To install SSL Certificate for any partner we are following below process:
1.Copying certificate to …/cer location
2. Running keytool command which is copying certificate to truststore loc.
3. Refreshing keystore & TrustStore.
What is happening when we are running keytool command –
Is it updating truststore.jks file ?
Any additional things does it do ?
And let us say i have some old certificate and now i got the new certificate. I followed the above process and installed the certificate. How IS identified which certificate to use as it has old copies and new copy of certificate …
Which version of WM are you using?
If newer ones that’s using jks file as truststore, you need to edit the jks file (Keystore Explorer is a great free tool).
If client only updated the server cert, not the root and intermediate CA, you normally don’t need to change anything in the Trust Store, since they should be there already.
If the client is using the cert for HTTPS authentication, you need load it as client cert (using Admin UI pages), and map it to a user. co-existence of both old and new as client cert won’t be an issue.
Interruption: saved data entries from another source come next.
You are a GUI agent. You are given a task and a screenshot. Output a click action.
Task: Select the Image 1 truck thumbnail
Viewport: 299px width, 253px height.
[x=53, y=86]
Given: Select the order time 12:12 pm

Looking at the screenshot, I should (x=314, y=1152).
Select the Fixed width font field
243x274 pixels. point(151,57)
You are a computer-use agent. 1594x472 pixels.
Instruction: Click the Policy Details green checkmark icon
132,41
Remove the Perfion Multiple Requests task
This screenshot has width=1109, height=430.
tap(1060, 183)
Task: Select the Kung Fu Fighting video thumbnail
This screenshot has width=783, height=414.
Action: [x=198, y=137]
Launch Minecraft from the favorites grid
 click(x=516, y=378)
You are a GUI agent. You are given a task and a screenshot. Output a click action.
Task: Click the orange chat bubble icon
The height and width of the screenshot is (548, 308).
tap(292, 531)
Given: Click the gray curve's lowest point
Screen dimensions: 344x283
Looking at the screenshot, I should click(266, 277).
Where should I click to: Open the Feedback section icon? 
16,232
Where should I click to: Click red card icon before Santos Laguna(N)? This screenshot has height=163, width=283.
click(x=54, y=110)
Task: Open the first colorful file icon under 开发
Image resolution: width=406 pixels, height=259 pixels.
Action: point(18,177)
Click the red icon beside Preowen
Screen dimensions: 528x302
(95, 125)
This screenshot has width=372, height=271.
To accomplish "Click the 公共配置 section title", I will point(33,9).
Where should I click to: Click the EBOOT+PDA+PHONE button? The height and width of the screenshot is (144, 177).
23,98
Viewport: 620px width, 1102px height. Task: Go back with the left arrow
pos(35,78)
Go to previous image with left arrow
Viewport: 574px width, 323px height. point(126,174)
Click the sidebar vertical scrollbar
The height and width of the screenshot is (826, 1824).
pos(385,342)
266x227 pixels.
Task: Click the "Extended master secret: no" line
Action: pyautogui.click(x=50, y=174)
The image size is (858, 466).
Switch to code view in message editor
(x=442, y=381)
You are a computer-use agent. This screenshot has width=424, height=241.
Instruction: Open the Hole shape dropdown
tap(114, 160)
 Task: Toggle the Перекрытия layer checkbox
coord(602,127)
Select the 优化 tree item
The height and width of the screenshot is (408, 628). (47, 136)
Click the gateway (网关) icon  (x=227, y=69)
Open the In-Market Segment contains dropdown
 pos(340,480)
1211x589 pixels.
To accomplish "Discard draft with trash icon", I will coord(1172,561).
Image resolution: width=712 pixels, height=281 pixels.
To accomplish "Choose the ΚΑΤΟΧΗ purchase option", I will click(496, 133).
I am using wm8.2 version. After installing the certificate, we are just refreshing TrustStore & KeyStore after which IS is taking changes. We are not restarting IS after this activity.\
It’s working fine, but i just want to understand, after using keytool command what exactly happening which is updating key store and how IS comes to know which certificate has to use as multiple certificates( older and the newer) exist for the same partner.